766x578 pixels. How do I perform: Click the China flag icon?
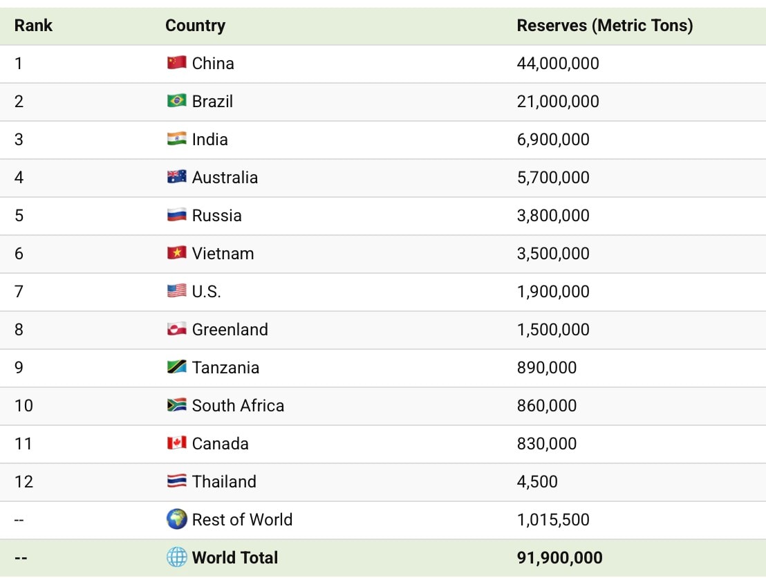176,63
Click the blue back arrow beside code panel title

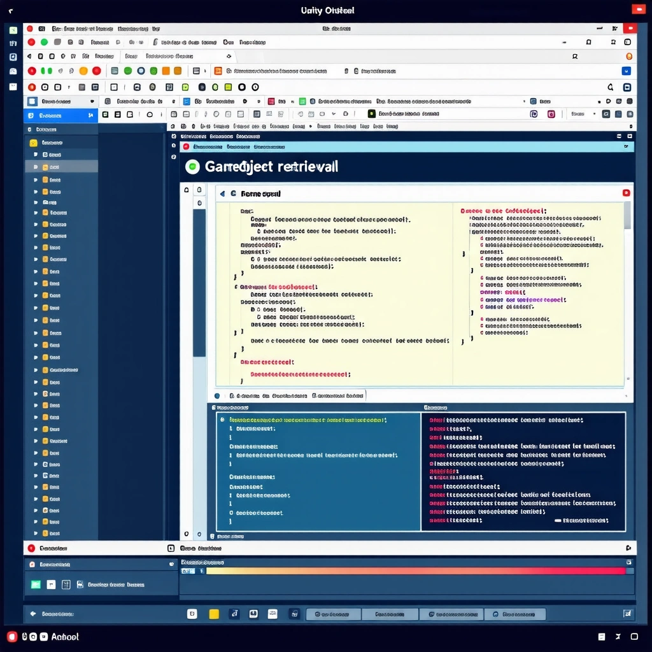[222, 194]
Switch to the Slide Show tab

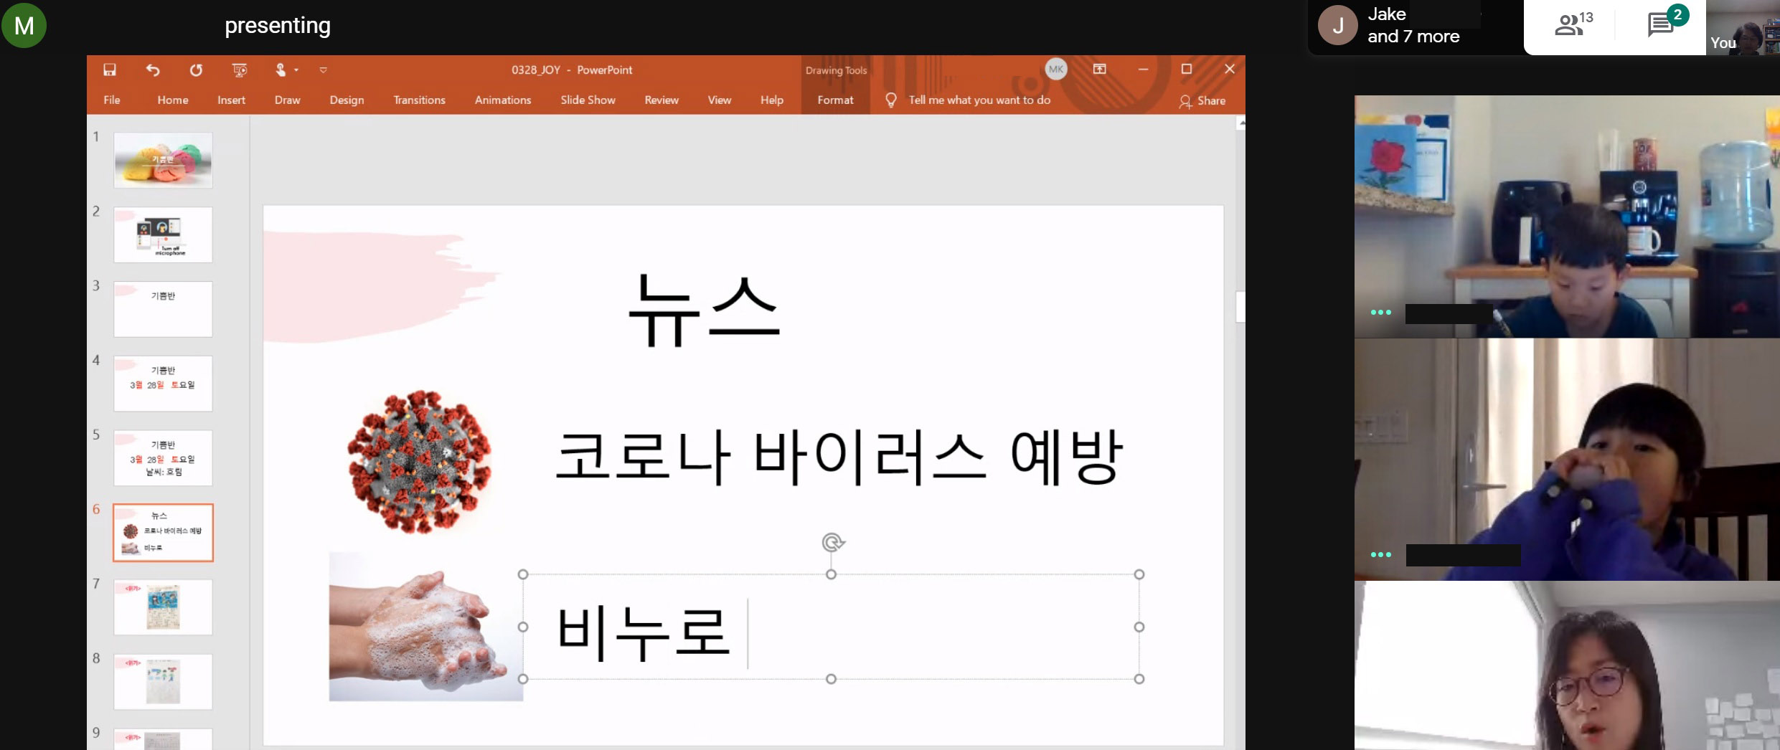tap(588, 100)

» YOUR ASSIGNMENT
Exactly reproduce each entry, but drop the pictures.

» TASK OUTPUT
766x578 pixels. How do I perform: Click the China flag icon?
176,63
Click the blue back arrow beside code panel title

[222, 194]
Switch to the Slide Show tab

tap(588, 100)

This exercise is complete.